I’m excited to announce the first release of QueueMe (qme), a task management tool for Python that is both reproducible and easy to use. The base idea was imagined by my colleagues Yarik, and I loved it so much that I took it and ran with it! In the last week or so I’ve had immense fun developing qme, and want to share some of the things I’m excited about. For those that don’t want to read, you can jump right into the documentation at vsoch.github.io/qme or the codebase at vsoch/qme.

docs/assets/img/logo/logo-small.png

The beautiful logo above was a collaboration with nsoch, and is also beautifully shown on the pages for the Python docs.

What is QueueMe (qme)?

QueueMe (on the command line, qme) is a jobs queue and dashboard generation tool that can be used to specify executors (entities that run jobs) and actions for them. You can use qme only on the command line in a headless environment, or if desired, via an interactive web dashboard. The dashboard exposes basic operations for tasks, along with a RESTful application programming interface (API). In both cases, you can customize using (or not using) a database, along with setting executor-specific arguments that might be available.

How do I use it?

- [Information provided]:
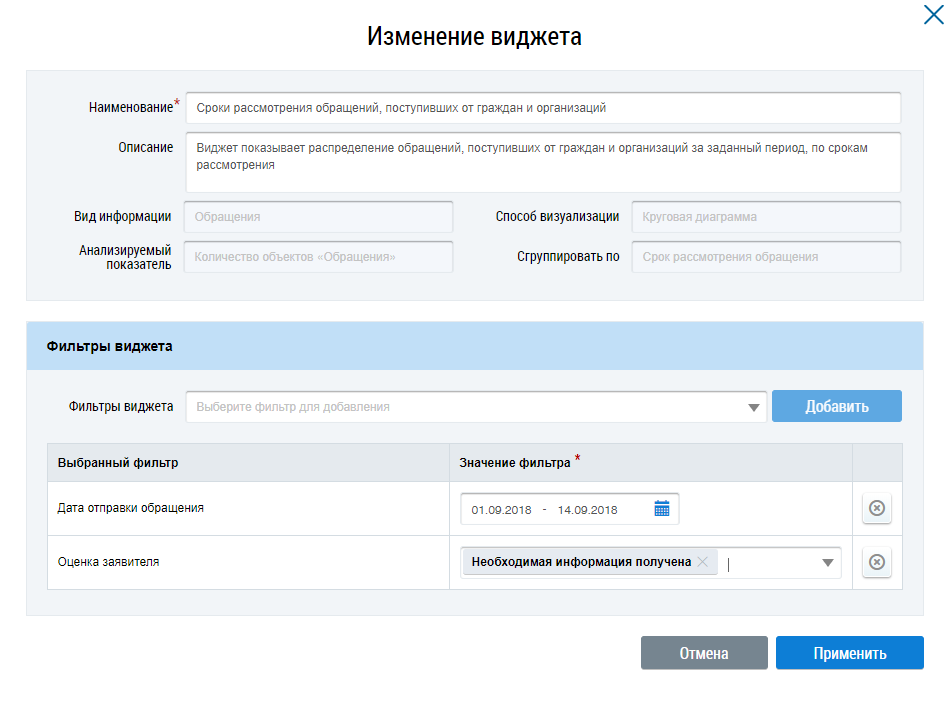Delete the 'Оценка заявителя' filter row
Screen dimensions: 948x704
coord(876,562)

- [What you have to do]:
Please explain, in one to three sentences, why the author of the QueueMe announcement took up the base idea for qme and developed it.

- [Response to the exercise]:
The base idea came from the author's colleagues, and the author loved it so much that they took it and ran with it.